The Washington State Apple Blossom Festival is a festival held annually in Wenatchee, Washington from the last weekend in April to the first weekend in May. The festival, first held in 1920, has grown from a one-day event to an eleven-day affair including a carnival, golf tournament, food fair, multiple parades, an arts and crafts fair, entertainment on a stage in Memorial Park, and other amusements.

==History==
The Washington State Apple Blossom Festival, originally called "Blossom Days", was founded in 1919 to celebrate the importance of the apple industry to the region. The Ladies Musical Club produced the first festival in 1920, a one-day event in Memorial Park involving songs, speeches, maypoles, and baseball. The festival's relative success in drawing in large crowds from the area assured the continuation of the festival in subsequent years. In 1921, the Commercial Club, forerunner of the Wenatchee Valley Chamber of Commerce, took over sponsorship of the celebration.
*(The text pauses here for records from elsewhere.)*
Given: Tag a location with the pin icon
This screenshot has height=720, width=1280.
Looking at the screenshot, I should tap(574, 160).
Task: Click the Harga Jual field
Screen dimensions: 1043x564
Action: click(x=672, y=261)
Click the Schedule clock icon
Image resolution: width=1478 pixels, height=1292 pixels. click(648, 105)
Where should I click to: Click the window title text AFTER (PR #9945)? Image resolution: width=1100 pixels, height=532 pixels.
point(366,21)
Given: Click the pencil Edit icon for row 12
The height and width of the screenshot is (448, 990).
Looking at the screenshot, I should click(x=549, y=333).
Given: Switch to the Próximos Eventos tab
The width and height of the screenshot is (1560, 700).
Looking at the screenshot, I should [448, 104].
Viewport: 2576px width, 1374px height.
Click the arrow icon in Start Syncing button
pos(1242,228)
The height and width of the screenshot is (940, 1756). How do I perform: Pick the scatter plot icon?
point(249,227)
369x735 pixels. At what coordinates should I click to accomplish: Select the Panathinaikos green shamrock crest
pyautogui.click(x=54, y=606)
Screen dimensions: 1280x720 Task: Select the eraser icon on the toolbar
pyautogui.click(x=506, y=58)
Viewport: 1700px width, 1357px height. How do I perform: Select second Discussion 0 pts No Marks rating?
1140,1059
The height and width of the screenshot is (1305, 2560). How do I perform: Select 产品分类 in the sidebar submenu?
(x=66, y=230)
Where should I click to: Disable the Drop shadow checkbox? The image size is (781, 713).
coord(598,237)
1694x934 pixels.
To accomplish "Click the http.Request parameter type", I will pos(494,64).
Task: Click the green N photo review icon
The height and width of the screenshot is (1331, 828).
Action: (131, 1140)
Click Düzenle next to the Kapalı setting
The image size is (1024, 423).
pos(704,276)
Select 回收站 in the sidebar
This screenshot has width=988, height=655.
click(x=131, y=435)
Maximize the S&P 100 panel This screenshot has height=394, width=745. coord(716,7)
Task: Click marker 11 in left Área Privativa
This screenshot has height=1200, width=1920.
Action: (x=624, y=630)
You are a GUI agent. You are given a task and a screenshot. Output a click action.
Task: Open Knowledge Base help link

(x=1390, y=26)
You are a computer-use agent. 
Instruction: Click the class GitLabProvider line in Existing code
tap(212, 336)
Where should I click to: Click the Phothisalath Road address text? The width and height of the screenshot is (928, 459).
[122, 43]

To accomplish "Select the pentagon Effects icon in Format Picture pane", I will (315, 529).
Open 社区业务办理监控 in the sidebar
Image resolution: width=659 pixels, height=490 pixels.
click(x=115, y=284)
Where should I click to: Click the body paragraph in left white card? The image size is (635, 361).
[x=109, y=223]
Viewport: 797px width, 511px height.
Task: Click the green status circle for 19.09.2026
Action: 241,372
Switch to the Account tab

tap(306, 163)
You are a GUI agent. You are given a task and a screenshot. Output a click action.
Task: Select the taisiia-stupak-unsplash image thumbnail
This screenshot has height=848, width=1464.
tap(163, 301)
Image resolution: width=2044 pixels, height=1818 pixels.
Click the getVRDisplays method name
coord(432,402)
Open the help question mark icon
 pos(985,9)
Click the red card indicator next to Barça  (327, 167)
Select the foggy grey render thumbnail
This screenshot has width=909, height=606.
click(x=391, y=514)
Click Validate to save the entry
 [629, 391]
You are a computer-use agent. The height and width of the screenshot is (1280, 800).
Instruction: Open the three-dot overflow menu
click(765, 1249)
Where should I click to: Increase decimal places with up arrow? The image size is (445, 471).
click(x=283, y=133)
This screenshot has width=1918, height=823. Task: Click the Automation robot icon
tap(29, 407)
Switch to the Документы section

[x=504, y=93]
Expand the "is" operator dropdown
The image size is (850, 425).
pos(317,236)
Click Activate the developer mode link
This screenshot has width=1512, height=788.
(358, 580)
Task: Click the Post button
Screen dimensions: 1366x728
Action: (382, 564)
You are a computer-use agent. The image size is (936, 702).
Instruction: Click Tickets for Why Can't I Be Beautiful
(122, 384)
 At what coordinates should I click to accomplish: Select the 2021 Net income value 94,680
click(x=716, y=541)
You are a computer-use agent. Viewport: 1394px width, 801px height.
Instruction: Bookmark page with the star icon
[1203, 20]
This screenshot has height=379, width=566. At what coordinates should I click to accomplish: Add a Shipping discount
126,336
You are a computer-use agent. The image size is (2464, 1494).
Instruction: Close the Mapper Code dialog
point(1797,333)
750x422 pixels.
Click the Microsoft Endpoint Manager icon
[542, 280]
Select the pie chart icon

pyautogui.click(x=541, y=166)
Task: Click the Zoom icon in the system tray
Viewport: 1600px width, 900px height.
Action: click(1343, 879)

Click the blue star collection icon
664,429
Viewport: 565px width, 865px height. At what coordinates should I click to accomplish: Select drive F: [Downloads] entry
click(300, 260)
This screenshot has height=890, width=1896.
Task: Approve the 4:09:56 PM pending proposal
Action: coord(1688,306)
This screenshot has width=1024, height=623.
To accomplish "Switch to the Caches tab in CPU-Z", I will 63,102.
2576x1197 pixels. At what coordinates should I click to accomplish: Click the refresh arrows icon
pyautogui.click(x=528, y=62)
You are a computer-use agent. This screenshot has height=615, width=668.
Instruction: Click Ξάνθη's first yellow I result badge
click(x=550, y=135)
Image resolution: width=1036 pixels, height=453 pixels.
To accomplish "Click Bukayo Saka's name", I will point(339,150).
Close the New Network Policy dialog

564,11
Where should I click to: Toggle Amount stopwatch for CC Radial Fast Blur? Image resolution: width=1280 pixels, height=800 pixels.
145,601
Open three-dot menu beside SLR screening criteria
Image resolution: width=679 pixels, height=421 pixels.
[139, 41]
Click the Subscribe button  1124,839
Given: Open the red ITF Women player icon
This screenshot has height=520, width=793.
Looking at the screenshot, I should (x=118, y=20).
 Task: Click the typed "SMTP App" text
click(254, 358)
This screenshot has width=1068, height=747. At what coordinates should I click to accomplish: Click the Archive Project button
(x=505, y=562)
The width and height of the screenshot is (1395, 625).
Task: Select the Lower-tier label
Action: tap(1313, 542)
When the festival began again after World War II, the festival was renamed the Washington State Apple Blossom Festival to more accurately reflect the importance of the apple industry in North Central Washington.

In 1967, Wenatchee established a sister city relationship with the Aomori Apple Blossom Festival in Japan.

On what would've been the centennial anniversary in 2020, officials cite the COVID-19 pandemic as grounds for cancellation. The next year saw the festival defer to early June.

There were other cancellations from 1942 to 1945.